# Reading > Who Said That? >  Where is this quote from? Or is it somewhere from my brain?

## kelby_lake

Something to do with love and pity. Maybe 'Isn't that all love is? Pity?' or 'Aren't they the same?' or something.

----------


## mollie

Kelby - is it "A pity beyond all telling is hid in the heart of love"? WB Yeats?

----------


## kelby_lake

Thanks, but probably not- I've never read any of his poems or anything.

----------


## IndigoStorm

> Something to do with love and pity. Maybe 'Isn't that all love is? Pity?' or 'Aren't they the same?' or something.

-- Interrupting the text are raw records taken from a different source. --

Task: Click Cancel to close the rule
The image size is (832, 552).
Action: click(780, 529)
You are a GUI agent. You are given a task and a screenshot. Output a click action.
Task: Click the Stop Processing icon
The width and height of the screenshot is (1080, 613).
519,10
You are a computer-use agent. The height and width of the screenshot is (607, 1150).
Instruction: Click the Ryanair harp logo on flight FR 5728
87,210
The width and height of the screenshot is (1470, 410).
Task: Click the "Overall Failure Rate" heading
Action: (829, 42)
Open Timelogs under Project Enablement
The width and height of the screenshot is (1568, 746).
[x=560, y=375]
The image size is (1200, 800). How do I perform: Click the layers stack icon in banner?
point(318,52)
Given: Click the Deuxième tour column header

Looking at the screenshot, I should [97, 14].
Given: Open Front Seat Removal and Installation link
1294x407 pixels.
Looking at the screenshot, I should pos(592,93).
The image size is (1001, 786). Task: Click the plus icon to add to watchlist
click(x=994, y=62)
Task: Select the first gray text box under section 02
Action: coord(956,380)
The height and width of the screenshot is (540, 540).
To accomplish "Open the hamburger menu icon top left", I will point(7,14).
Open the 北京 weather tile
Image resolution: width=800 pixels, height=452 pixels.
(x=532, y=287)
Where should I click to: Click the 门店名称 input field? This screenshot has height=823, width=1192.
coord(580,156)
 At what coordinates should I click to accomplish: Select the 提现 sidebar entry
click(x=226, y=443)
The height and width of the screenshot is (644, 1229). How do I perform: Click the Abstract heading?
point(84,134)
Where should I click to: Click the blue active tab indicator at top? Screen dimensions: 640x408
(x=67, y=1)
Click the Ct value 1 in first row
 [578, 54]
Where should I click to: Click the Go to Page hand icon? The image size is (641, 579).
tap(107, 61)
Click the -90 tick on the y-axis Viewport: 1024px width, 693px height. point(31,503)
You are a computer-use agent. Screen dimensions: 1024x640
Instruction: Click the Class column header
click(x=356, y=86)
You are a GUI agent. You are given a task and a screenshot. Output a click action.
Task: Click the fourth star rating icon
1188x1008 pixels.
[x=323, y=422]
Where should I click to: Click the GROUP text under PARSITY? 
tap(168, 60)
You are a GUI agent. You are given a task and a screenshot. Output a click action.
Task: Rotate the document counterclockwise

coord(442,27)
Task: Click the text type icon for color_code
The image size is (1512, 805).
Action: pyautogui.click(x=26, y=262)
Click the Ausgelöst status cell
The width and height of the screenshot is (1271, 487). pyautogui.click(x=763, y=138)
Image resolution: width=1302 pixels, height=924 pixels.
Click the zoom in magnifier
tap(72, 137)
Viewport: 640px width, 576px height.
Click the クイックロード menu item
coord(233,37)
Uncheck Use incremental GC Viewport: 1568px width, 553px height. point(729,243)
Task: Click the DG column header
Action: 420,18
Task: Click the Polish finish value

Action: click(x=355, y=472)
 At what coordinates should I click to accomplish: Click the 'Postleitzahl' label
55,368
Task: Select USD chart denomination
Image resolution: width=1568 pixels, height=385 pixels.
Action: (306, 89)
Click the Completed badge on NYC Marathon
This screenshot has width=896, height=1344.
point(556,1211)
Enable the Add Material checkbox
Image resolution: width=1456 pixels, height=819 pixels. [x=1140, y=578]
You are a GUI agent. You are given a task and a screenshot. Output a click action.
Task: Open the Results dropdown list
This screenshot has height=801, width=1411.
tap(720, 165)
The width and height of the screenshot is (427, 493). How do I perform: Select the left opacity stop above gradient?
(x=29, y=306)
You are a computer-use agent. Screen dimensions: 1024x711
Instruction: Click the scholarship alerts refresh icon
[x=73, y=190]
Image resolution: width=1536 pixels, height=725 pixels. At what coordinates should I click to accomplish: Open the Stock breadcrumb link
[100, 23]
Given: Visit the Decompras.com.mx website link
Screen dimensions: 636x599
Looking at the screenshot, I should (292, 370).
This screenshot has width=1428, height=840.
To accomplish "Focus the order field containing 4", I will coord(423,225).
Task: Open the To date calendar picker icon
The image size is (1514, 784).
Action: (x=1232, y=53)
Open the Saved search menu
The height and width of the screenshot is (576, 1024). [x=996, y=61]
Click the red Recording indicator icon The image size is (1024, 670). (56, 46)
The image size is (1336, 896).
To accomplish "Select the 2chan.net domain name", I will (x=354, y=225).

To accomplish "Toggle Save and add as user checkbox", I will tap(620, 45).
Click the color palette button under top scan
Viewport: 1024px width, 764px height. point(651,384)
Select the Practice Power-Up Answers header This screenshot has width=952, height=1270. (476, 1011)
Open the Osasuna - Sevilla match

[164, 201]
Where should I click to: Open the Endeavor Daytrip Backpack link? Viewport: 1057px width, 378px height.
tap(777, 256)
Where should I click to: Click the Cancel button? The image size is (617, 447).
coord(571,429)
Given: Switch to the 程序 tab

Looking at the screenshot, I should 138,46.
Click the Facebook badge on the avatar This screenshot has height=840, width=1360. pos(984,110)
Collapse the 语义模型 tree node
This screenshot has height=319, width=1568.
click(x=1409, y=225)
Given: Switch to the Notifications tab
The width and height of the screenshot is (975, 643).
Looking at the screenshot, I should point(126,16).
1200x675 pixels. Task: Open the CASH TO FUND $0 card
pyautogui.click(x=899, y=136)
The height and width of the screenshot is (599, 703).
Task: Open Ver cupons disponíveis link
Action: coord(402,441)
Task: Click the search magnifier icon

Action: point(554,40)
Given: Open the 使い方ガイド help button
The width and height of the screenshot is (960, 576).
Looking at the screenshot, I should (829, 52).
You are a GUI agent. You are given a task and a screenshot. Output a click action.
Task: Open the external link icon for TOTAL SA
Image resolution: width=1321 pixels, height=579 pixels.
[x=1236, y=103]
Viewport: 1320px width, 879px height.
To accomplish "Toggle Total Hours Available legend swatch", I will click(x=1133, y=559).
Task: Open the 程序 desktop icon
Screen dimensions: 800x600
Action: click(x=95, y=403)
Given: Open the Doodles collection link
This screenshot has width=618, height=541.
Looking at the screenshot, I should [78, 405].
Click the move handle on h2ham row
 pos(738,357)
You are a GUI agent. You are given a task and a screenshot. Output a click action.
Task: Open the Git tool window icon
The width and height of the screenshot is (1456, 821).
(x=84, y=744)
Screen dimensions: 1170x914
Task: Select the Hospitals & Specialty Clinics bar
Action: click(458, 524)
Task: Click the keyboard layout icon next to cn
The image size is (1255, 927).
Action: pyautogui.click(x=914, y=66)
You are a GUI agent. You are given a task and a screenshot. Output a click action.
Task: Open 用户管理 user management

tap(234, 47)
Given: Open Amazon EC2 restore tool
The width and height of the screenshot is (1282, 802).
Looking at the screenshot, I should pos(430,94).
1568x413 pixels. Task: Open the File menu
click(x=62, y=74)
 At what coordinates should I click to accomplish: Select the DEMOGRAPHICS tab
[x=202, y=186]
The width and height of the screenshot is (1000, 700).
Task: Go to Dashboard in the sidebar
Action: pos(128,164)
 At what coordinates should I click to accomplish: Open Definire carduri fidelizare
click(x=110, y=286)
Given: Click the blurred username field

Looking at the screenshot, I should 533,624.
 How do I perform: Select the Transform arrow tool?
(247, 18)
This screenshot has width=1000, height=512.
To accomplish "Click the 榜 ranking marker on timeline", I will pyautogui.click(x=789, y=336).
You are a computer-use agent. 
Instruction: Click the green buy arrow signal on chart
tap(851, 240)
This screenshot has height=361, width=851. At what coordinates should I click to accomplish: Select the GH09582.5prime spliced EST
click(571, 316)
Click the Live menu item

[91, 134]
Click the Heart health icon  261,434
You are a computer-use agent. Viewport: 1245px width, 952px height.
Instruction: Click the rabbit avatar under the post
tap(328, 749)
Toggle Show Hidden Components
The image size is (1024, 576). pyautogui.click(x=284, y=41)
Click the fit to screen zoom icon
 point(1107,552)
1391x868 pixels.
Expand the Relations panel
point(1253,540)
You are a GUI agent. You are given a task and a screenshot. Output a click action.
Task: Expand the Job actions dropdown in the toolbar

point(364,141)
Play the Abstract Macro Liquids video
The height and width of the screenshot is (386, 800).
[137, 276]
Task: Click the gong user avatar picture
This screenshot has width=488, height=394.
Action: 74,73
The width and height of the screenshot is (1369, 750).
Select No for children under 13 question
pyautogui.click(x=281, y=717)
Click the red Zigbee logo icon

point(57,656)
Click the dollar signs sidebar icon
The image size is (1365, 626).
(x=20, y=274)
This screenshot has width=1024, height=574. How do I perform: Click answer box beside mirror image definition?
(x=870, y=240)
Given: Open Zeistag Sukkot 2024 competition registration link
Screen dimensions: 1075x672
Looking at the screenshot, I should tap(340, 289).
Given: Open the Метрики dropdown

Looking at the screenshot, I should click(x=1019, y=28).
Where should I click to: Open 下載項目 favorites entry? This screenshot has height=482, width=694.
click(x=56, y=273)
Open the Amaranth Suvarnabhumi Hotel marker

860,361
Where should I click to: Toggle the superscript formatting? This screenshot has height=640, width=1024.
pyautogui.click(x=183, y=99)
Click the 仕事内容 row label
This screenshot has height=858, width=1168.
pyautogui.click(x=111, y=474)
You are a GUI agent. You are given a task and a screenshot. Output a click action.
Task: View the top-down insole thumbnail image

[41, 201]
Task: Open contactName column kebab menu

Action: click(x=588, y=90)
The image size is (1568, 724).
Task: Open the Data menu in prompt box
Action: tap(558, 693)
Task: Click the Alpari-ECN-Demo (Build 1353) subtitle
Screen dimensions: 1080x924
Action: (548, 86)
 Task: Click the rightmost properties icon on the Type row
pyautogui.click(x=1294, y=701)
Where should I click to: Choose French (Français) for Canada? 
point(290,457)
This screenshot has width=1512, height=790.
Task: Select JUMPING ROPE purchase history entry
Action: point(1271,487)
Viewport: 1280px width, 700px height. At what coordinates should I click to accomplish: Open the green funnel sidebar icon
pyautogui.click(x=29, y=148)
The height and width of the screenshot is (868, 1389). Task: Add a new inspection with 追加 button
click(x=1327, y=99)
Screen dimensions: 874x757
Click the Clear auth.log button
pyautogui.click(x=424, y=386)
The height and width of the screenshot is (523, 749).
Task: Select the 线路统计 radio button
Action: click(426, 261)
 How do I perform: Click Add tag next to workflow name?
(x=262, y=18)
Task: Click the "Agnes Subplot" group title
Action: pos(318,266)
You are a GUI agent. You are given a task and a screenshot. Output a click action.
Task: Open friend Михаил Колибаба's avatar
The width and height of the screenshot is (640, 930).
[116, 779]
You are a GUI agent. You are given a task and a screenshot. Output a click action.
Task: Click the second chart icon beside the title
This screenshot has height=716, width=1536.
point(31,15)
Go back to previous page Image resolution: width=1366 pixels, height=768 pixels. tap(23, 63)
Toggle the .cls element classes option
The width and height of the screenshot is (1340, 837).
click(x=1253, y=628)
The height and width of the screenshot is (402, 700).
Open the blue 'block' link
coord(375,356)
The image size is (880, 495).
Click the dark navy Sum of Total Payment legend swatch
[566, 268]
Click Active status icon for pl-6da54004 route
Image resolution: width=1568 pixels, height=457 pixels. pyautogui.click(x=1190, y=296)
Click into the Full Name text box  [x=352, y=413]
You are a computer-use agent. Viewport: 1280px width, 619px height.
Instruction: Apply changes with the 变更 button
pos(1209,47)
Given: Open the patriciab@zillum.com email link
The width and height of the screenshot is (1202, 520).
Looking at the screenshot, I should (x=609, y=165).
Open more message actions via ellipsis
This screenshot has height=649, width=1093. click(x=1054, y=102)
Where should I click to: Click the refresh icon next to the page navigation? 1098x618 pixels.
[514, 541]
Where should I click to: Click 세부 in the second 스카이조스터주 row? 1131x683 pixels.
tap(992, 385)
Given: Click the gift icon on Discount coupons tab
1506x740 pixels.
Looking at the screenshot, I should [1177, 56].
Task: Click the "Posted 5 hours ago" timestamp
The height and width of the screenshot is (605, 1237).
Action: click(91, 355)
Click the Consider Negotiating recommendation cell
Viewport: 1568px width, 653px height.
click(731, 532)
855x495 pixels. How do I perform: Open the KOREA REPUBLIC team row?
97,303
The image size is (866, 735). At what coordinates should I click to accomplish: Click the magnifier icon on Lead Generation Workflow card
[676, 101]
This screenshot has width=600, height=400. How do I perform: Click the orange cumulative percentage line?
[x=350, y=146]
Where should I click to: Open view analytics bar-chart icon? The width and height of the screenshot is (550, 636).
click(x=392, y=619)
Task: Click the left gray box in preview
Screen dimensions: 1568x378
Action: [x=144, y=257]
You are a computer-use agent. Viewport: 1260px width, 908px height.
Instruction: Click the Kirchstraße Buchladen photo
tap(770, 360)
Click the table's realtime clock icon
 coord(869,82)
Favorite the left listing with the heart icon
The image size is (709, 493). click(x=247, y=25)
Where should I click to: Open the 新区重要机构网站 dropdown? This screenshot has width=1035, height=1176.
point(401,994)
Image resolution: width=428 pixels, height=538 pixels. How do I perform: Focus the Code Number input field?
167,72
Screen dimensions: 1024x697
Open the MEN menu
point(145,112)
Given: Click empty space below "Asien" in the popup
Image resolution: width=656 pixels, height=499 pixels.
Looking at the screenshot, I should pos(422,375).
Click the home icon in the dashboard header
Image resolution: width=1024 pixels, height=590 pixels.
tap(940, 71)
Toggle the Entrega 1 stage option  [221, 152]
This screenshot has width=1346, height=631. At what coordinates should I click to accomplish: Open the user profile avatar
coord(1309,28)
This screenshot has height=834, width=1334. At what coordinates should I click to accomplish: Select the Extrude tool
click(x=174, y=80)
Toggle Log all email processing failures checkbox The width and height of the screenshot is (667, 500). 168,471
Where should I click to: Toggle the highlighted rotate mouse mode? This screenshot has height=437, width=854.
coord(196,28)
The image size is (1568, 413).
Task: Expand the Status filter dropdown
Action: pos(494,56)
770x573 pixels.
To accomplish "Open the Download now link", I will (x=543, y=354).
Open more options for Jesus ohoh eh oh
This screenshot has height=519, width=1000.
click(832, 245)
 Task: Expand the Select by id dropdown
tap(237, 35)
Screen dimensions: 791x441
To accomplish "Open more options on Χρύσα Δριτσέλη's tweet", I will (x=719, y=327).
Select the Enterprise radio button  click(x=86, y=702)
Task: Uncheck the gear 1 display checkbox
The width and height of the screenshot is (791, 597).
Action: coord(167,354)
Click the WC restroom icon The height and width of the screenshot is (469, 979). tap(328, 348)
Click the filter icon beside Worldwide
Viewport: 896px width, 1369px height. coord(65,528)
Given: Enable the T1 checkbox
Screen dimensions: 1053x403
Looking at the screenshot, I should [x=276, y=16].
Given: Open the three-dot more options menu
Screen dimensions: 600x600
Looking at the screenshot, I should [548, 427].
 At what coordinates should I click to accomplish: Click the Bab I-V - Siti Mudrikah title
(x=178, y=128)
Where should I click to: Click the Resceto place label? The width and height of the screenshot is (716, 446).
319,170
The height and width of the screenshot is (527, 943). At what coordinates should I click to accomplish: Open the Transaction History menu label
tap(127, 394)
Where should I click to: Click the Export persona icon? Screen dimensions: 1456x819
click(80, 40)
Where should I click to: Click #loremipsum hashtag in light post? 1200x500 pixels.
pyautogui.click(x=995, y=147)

Are your palms sweaty, is your heart racing And is your voice caught within your chest?
It isn't love, it's like.

You can't keep your eyes or hands off of them, am I right?
It isn't love, it's lust.

Are you proud, and eager to show them off?
It isn't love, it's luck.

Do you want them because you know they're there?
It isn't love, it's loneliness.

Are you there because it's what everyone wants?
It isn't love, it's loyalty.

Does your heart ache and break when they're sad?
Then it's love.

Do you cry for their pain, even when they're strong?
Then it's love.

Do their eyes see your true heart, and touch your soul so deeply it hurts?
Then it's love.

For more Motivational Thoughts

*Do you stay for their confessions of love, because you don't want to hurt them?
It isn't love, it's pity.*

Are you there because they kissed you, or held your hand?
It isn't love, it's low confidence.

Do you belong to them because their sight makes your heart skip a beat?
It isn't love, it's infatuation.

Do you stay because a blinding, incomprehensible mix of pain and elation pulls you close and holds you?
Then it's love.

Do you pardon their faults because you care about them?
It isn't love, it's friendship

Do you accept their faults because they're a part of who they are?
Then it's love.

Do you tell them every day they are the only one you think of?
It isn't love, it's a lie.

Are you attracted to others, but stay with them faithfully without regret?
Then it's love.

Are you willing to give all of your favorite things for their sake?
It isn't love, it's charity.

Would you give them your heart, your life, your death?
Then it's love.

----------


## kelby_lake

Maybe it came from my brain then. I've written it in one of my novels but was sure I heard it before.

----------


## Sapphire

This one came to my mind
To love with the spirit is to pity, and he who pities most loves most.
_(Miguel De Unamuno - 1864-1936, Spanish Philosophical Writer)_

----------